== Segment start ==

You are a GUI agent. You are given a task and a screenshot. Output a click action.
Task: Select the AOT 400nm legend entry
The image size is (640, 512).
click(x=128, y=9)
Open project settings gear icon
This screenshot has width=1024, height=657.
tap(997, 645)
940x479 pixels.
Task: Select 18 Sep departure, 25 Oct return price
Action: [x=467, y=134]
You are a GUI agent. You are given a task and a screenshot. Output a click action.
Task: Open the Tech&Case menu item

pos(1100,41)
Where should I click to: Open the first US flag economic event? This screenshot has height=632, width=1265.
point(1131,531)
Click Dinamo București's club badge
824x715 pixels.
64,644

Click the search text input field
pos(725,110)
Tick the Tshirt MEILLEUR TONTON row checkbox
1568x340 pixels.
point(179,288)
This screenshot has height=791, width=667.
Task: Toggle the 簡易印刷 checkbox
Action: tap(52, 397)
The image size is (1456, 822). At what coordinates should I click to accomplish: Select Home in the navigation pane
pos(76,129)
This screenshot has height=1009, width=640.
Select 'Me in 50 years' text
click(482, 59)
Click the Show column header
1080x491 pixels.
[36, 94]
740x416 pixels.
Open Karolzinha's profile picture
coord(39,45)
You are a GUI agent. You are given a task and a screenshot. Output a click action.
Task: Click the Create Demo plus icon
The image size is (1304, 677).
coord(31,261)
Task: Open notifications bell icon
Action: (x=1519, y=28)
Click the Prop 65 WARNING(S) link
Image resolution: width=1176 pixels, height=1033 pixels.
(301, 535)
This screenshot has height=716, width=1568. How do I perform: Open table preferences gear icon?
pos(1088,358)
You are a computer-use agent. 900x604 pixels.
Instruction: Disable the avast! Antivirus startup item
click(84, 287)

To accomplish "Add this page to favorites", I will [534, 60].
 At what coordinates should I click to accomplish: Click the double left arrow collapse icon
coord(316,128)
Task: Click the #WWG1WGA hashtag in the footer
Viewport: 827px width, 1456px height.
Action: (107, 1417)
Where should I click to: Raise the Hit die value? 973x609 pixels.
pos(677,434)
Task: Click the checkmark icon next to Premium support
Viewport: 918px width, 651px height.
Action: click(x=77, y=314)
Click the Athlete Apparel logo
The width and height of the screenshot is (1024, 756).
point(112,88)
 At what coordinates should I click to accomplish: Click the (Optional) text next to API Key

== Segment end ==

Beginning at the line that holds "This screenshot has height=1009, width=640.", copy every line through the end of the entries exactly as given, and only those lines.

__RESULT__
This screenshot has height=1009, width=640.
Select 'Me in 50 years' text
click(482, 59)
Click the Show column header
1080x491 pixels.
[36, 94]
740x416 pixels.
Open Karolzinha's profile picture
coord(39,45)
You are a GUI agent. You are given a task and a screenshot. Output a click action.
Task: Click the Create Demo plus icon
The image size is (1304, 677).
coord(31,261)
Task: Open notifications bell icon
Action: (x=1519, y=28)
Click the Prop 65 WARNING(S) link
Image resolution: width=1176 pixels, height=1033 pixels.
(301, 535)
This screenshot has height=716, width=1568. How do I perform: Open table preferences gear icon?
pos(1088,358)
You are a computer-use agent. 900x604 pixels.
Instruction: Disable the avast! Antivirus startup item
click(84, 287)

To accomplish "Add this page to favorites", I will [534, 60].
 At what coordinates should I click to accomplish: Click the double left arrow collapse icon
coord(316,128)
Task: Click the #WWG1WGA hashtag in the footer
Viewport: 827px width, 1456px height.
Action: (107, 1417)
Where should I click to: Raise the Hit die value? 973x609 pixels.
pos(677,434)
Task: Click the checkmark icon next to Premium support
Viewport: 918px width, 651px height.
Action: click(x=77, y=314)
Click the Athlete Apparel logo
The width and height of the screenshot is (1024, 756).
point(112,88)
 At what coordinates should I click to accomplish: Click the (Optional) text next to API Key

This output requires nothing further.